The 32-year-old, who replaced Sourav Ganguly as captain on Thursday, will need the same focus to revive India's flagging one-day fortunes.
In an unusual step, the selectors named Dravid captain for home one-day series against Sri Lanka and South Africa.
That is viewed as the end of the road as captain for Ganguly, who is already nursing a bad elbow and is doubtful for the Sri Lanka series.
It is not the first time Dravid would be at the helm.
India's third highest Test run-getter has captained the side in five Tests and 17 one-dayers, deputising when Ganguly was been injured or suspended, but it finally appears to be a permanent changing of the guard.
Ganguly, 33, had been under huge pressure due to a prolonged batting slump.
He took over the job in 2000 and emerged as India's most successful Test captain with 21 victories in 49 matches.
However, a major row with coach Greg Chappell during last month's Zimbabwe tour, sparked by his poor form and the team's one-day slump, undermined Ganguly's position and the selectors have acted swiftly to try and revive the team's fortunes.
Dravid still has a mountain to climb.
The Karnataka batsman must lift a side which has not won a one-day tournament featuring more than two teams since 2002 but at least he can lead by example with his batting.
Dravid, with around 8,000 Test and one-day runs apiece, has come a long way since he started.
He made 95 on debut at Lord's in 1996, when Ganguly cracked 131, and has usually been upstaged by team mates whenever he has done well.
Against Australia in 2001, he scored 180 in India's highest Test partnership of 376 but it was V V S Laxman who grabbed all the plaudits with a then record 281 to ensure a rare victory after being asked to follow on.

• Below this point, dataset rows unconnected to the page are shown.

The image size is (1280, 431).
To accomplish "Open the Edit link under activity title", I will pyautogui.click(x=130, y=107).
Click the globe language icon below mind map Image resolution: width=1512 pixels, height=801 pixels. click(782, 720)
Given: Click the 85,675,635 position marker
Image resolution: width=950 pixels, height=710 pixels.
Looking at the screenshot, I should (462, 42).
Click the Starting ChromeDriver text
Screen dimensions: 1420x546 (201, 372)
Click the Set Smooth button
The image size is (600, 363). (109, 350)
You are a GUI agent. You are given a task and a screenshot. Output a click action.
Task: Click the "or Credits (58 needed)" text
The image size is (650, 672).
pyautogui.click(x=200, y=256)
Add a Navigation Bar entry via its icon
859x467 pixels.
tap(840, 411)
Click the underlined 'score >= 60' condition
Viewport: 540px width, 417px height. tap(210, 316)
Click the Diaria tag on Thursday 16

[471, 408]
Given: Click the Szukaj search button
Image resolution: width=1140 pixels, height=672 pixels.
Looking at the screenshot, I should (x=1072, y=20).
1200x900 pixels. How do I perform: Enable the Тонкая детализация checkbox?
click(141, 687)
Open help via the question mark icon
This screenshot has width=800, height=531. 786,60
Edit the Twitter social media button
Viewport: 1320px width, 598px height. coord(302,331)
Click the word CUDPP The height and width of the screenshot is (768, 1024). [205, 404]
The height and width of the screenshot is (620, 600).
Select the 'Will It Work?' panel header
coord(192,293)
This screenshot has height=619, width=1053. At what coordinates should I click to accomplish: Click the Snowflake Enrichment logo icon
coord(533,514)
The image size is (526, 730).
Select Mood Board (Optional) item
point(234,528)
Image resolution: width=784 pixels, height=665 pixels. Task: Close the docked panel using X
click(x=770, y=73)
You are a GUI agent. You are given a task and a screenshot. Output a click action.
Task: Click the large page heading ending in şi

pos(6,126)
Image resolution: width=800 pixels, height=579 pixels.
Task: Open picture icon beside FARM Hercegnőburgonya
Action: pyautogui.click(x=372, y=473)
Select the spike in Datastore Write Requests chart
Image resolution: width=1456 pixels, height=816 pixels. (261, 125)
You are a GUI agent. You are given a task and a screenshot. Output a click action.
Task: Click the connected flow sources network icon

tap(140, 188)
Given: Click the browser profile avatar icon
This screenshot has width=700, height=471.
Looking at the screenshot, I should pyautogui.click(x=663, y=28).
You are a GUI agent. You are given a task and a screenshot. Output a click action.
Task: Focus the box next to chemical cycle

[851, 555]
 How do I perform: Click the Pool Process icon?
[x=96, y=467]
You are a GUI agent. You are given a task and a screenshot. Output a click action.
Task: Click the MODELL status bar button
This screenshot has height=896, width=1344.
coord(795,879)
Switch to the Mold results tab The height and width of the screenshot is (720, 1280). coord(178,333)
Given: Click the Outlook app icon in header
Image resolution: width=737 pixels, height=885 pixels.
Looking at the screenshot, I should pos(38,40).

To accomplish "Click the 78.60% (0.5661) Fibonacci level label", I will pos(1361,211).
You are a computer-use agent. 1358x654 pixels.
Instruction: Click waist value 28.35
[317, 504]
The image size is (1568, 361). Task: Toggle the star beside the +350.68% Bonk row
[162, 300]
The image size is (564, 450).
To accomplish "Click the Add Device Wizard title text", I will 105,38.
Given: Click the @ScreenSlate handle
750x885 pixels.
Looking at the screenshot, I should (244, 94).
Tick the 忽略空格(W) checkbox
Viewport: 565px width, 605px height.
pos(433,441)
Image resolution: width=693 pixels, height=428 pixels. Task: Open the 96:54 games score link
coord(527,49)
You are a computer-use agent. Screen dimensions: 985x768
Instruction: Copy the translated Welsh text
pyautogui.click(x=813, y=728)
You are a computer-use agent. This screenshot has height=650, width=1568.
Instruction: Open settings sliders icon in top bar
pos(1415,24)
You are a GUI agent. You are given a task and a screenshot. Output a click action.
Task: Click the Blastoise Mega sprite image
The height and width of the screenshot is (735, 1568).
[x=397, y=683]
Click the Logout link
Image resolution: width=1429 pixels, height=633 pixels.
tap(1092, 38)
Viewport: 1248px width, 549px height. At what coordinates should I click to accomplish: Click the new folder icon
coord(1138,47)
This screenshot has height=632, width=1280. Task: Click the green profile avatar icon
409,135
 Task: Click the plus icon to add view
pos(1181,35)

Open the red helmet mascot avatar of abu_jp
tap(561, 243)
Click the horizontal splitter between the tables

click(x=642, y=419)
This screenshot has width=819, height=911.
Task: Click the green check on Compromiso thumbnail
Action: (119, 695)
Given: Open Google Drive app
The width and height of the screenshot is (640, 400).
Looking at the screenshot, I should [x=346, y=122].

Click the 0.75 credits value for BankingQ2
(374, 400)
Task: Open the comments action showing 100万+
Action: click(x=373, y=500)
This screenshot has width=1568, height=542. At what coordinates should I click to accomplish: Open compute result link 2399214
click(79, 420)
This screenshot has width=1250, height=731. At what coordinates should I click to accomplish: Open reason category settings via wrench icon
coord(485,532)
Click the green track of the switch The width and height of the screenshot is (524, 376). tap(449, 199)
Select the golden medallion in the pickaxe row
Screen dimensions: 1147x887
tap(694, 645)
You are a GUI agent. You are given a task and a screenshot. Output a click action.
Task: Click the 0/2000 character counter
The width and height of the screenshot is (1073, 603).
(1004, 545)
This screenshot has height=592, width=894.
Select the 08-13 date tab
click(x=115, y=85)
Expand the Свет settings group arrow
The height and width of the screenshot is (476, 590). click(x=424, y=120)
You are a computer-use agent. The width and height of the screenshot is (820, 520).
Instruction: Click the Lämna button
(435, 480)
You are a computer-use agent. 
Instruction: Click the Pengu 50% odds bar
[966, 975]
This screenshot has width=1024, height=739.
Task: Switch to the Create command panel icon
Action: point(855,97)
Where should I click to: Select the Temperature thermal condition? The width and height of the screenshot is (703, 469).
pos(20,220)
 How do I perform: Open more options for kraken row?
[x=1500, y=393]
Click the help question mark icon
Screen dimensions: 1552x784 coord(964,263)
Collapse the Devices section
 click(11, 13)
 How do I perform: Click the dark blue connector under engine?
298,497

Dravid changed the script, however, against England at The Oval in 2002 with a flawless 217. When he returned to the pavilion, India had amassed 508 and the next highest score was 54.
When he struck a century against West Indies in Bombay in 2002, he had become only the fourth player to score hundreds in four consecutive Test innings.
Nicknamed "The Wall", Dravid's aura is not just about the runs he gets but when he gets them. His best knocks have invariably come in adverse circumstances or when India have been pushing for victory.
The only overseas win in recent times in which he did not contribute with the bat was against Pakistan at Multan last month, when he was leading the side in Ganguly's absence.
Captaincy could reveal another dimension in the wall.